Ab 1. Juli 1990 ließ sich die Unwissenheit ausländischer Restaurant- und Hotelbesitzer nicht mehr ausnutzen. Da endete die monetäre Zweiteilung und es kam es zur »Versöhnung« der inkompatiblen Verwandten. Vor dem Mauerfall hatte es einen offiziellen Umrechnungskurs der Währungen von 1:1 gegeben; dagegen lag der Schwarzmarktkurs bei 1:5, was sich als deutlicher Hinweis auf die tatsächliche Schwäche der DDR-Volkswirtschaft lesen ließ. Als ich am ersten Wochenende nach dem Mauerfall Ostberlin besuchte, war der Schwarzmarktkurs der DDR-Mark auf unglaubliche, aber leider realistische 1:19 hochgeschossen. Aus Sicht der Wechselstuben in Westberlin war das natürlich der offizielle Kurs - als »schwarz« galt er nur den DDR-Behörden, denen sprichwörtlich ihre Felle davonschwammen.

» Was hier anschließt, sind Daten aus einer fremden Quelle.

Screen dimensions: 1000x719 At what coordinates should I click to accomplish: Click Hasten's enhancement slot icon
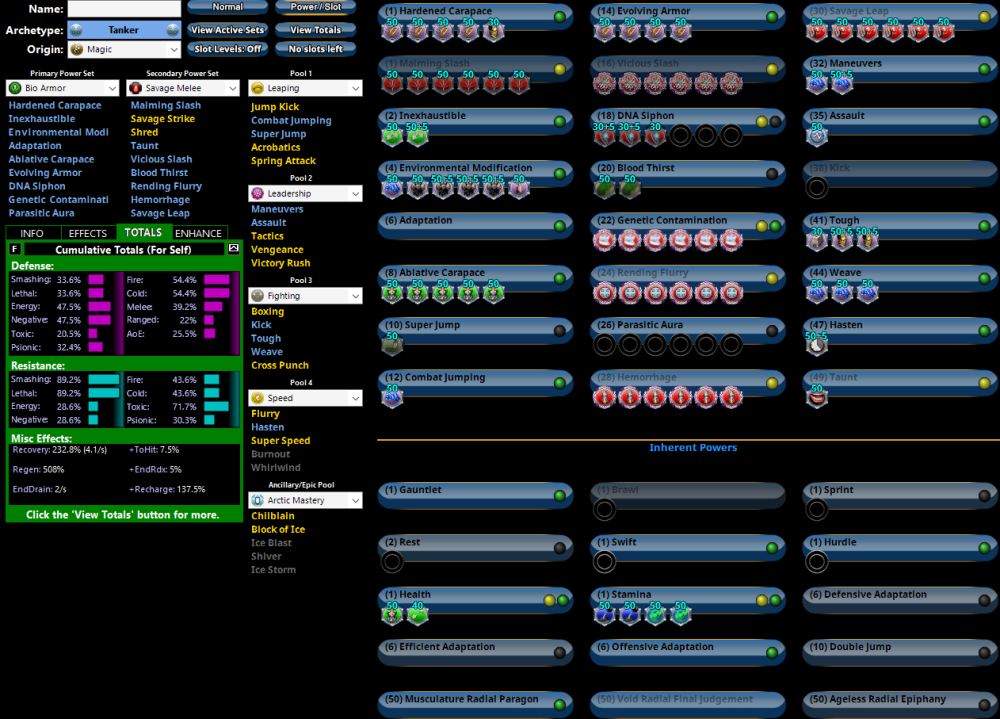tap(817, 345)
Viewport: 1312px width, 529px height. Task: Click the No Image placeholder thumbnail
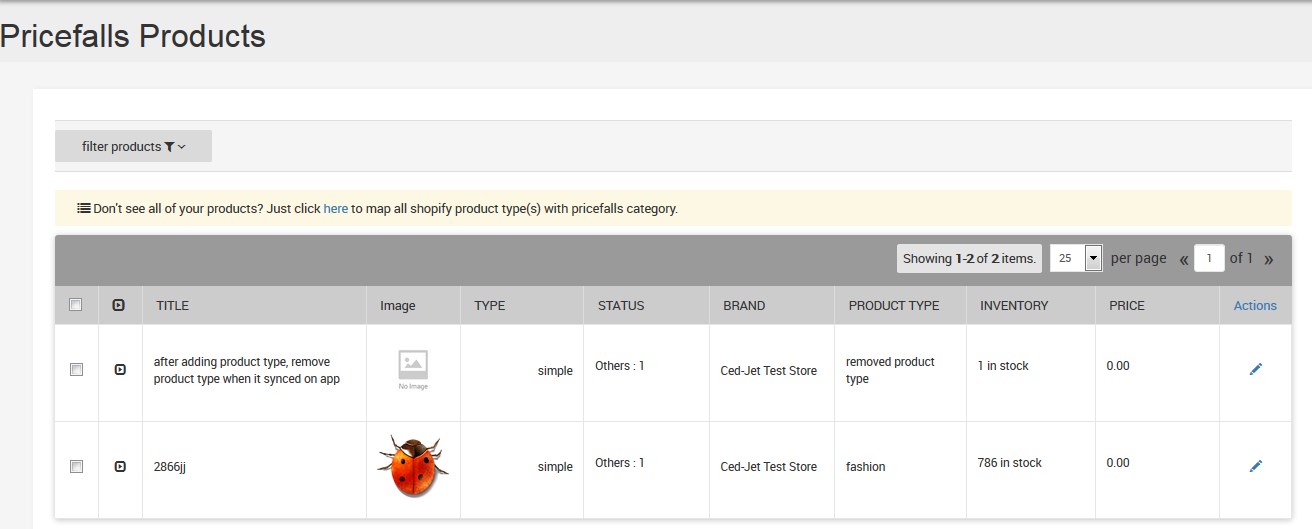click(413, 369)
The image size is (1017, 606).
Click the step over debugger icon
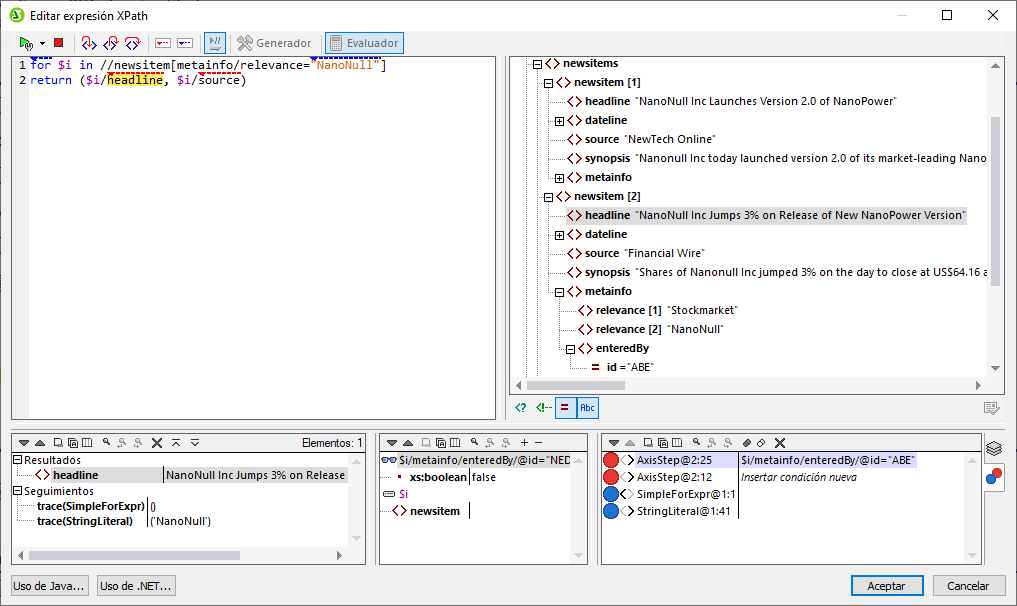110,43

Stellt man rückblickend die beiden Währungen nebeneinander, die schwache DDR-Mark und die teurere D-Mark, so erscheint einem die Verschmelzung der beiden unter diesen Bedingungen
als ökonomisches Unding. Das war es auch. Ich erinnere mich an den Ausspruch des damaligen Bundesbankpräsident Karl Otto Pöhl, der die Währungsunion als »sehr phantastische Idee« bezeichnete, womit er meinte, sie sei der helle Wahnsinn.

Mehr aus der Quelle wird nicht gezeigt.